ARGUMENT "There are several exceptions, but the decisions of two principles will practically cover all of the phases of the controversy raised by the exceptions.

"One question raised by the exceptions is that the defendant bought a fertilizer with Trona potash in it, and, as he contended, this Trona potash had anhydrous borax in it, which borax injured and damaged the crops. He was estopped from claiming damage to his crops from the use of the potash by reason of the fact that he purchased what he wanted, and, if the potash contained borax, which was injurious to the crops, it was as much his business to know what he was buying as it was the business of the plaintiff to know what he was selling. In his testimony he says: `I purchased 30 sacks of 8-3-3 fertilizer from L.L. Goodwin in the year 1919, and he told me it was good fertilizer; that it has Trona potash in it; that it was made in America.'"

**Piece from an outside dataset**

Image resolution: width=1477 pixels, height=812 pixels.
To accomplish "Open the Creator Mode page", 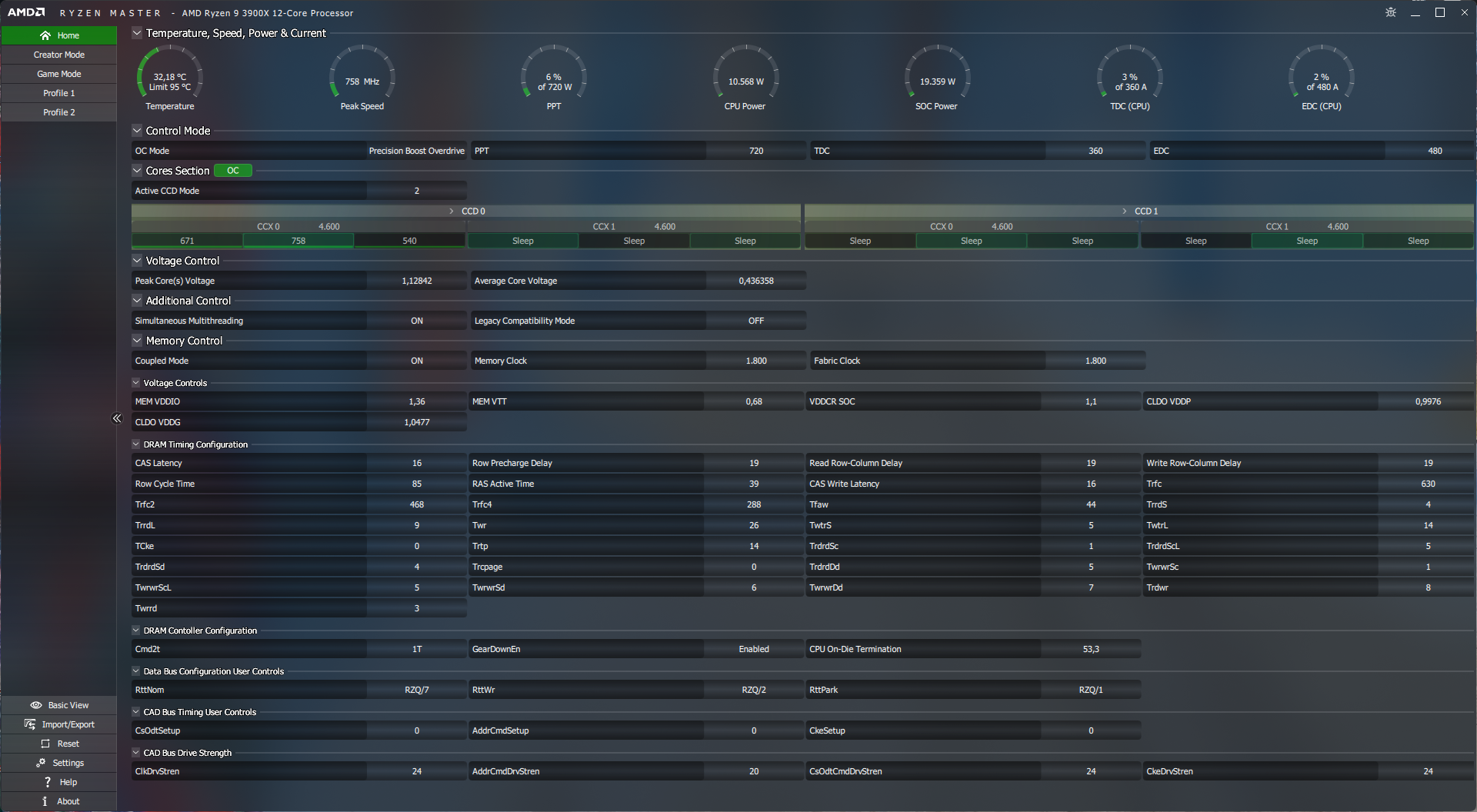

"The contention of the defendant all the way through the case was to the effect that this fertilizer contained Trona potash, and that this Trona potash contained anhydrous borax, as alleged in his answer, and this anhydrous borax was the substance in the fertilizer which injured his crops. He offered no analysis of the fertilizer, but attempted to show that the fertilizer contained borax by describing the condition of the crop after planting and during the growing season, and by showing that those conditions in a growing crop would be usually superinduced by the presence of borax in the soil. He did not offer any testimony to show that that condition of the crops could be produced from no other cause, except borax."

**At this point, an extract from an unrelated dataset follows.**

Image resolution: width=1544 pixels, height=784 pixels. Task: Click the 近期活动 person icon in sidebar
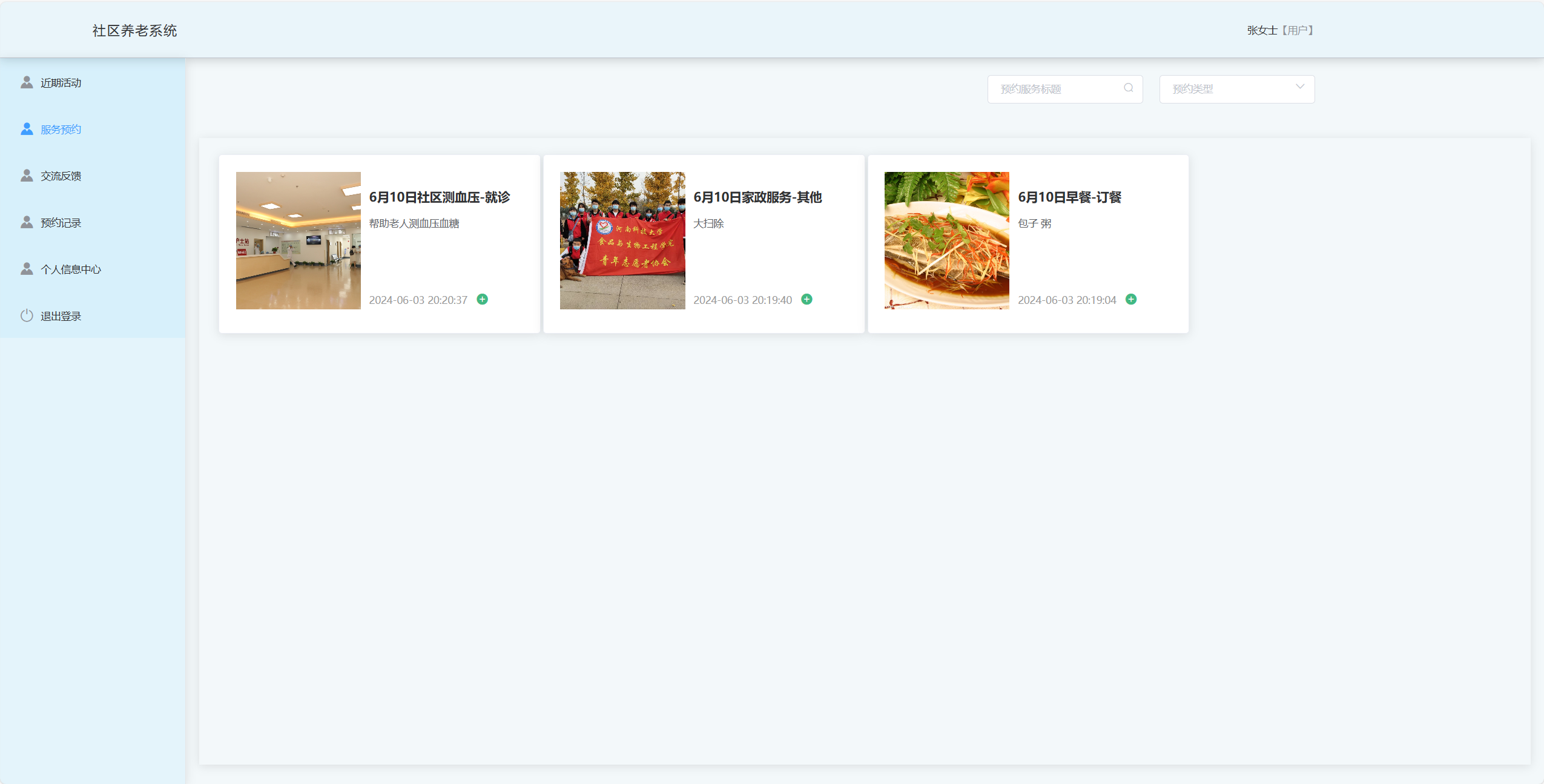click(26, 82)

The defendant alleged, not only anhydrous borax, but other poisonous and damaging and deleterious and foreign substances, or materials damaging to plant life.

The case of Patterson v. Orangeburg Fertilizer Co., 117 S.C. 140,108 S.E., 401, is conclusive of this case. At page 152 of 117 S.C. at page 405 of 108 S.E., we find: *Page 501

"`A manufacturer who sells an article of his own making impliedly warrants that it is free from latent defects arising from the process of manufacture or the use of defective material.' Note to 102 Am. St. Rep., 615, citing Beers v.Williams, 16 Ill., 69; Bierman v. City Mills Co.,151 N.Y., 482, 45 N.E., 856, 37 L.R.A., 799, 56 Am. St. Rep., 636; Rodgers v. Niles, 11 Ohio St., 48, 78 Am. Dec., 290.

"`Where a manufacturer contracts to supply an article of his own make or manufacture, to be applied to a particular purpose, so that the buyer necessarily trusts to the judgment and skill of the manufacture, the law implies a warranty that it shall be reasonably fit for the purpose to which it is to be applied.' Note 102 Am. St. Rep., 617."

The judgment appealed from is affirmed.